On Three-Year Anniversary of the Biscuit Fire
Forest Service Begins Logging on Wild & Scenic Illinois River
Selma, OR -
Three years after dry lightning strikes started the Biscuit fire in southwestern Oregon's Siskiyou Wild Rivers area, the Siskiyou National Forest has begun logging forests in the Wild & Scenic Illinois River canyon.
"It's disappointing to see that with millions of taxpayer dollars and three years to work with, the Forest Service is still getting it all wrong" said Rolf Skar, campaign director of the Cave Junction based Siskiyou Project. "Instead of working together on real fire safety and creating restoration jobs, we're watching them log along the fish-rich Wild & Scenic Illinois River at heavy taxpayer expense."

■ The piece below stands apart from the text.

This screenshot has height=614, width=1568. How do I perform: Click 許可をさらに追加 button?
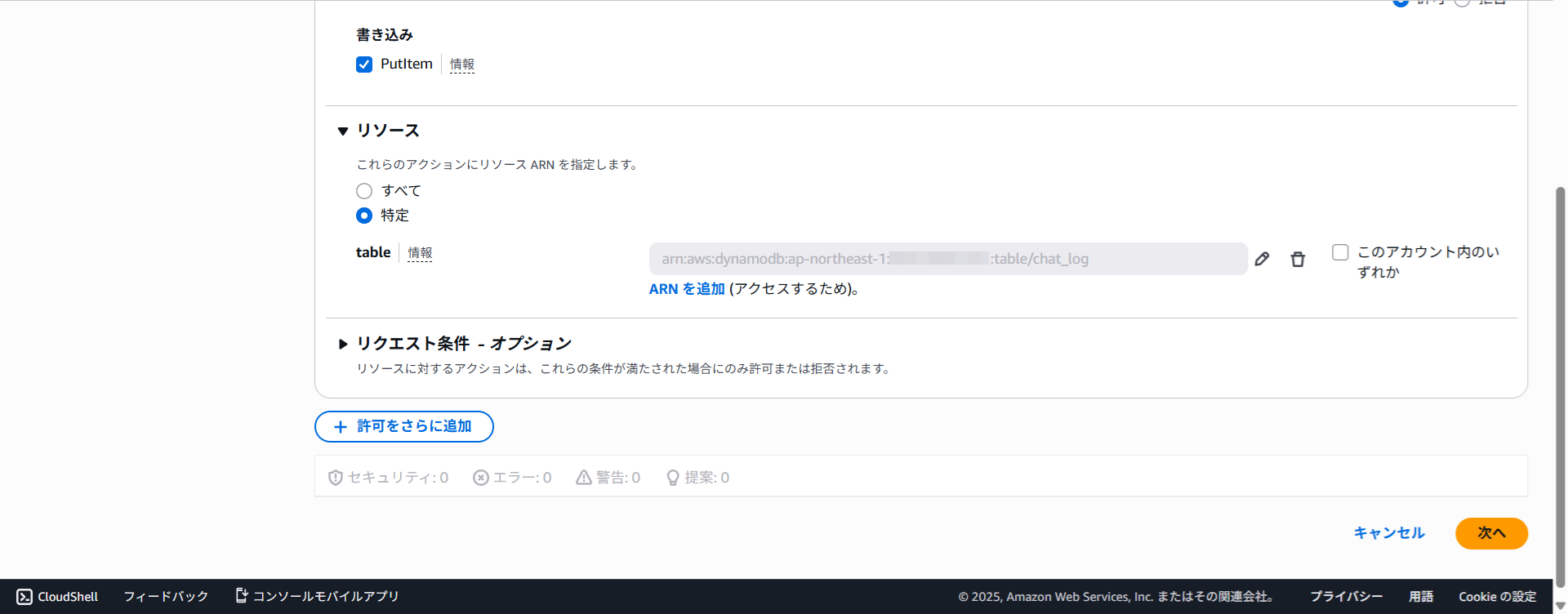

The McGuire logging sale is located entirely in an Old-Growth Reserve that was to be shielded from cutting for sensitive species under the Northwest Forest Plan. It also logs the 3,529 acre Six Mile Creek roadless area - an uninventoried roadless forest near the giant Kalmiopsis wildlands.
Ronnie Chittim lives on a small private residence within the Siskiyou National Forest along the Illinois River. "I both live and make my living along this beautiful river" said Chittim. "Tourists come from all over the United States to stay in my cabin and enjoy the peace, quiet and beauty of nature."
"When people ask me where to go on trails around here, I'll have to tell them to walk until they see the stumps and slash piles down the road" continued Chittim. "This logging would trash a historic place, and increase fire risk for people like me. I'm concerned that the scenic part of this river is shrinking because of devastation from logging."
"This harmful logging is not about real jobs, fire safety or the economic future of our community" said Greg Walter, a local historian and tourism advocate. "They may close down one of our most used tourism areas during peak travel season - it makes no sense at all."
Ninety-five percent of the more than 20,000 official public comments on the Biscuit logging project urged the Forest Service to take a conservative approach. The Forest Service has disregarded those comments, favoring to log in sensitive old-growth reserves and roadless forests.
"The McGuire logging sale is a testament to how out of touch the Forest Service leadership is with common sense, our economic future and the values of most Oregonians" said Skar. "I wish we had some progress to celebrate on this anniversary, but the Forest Service has given us nothing but controversial logging and politics as usual."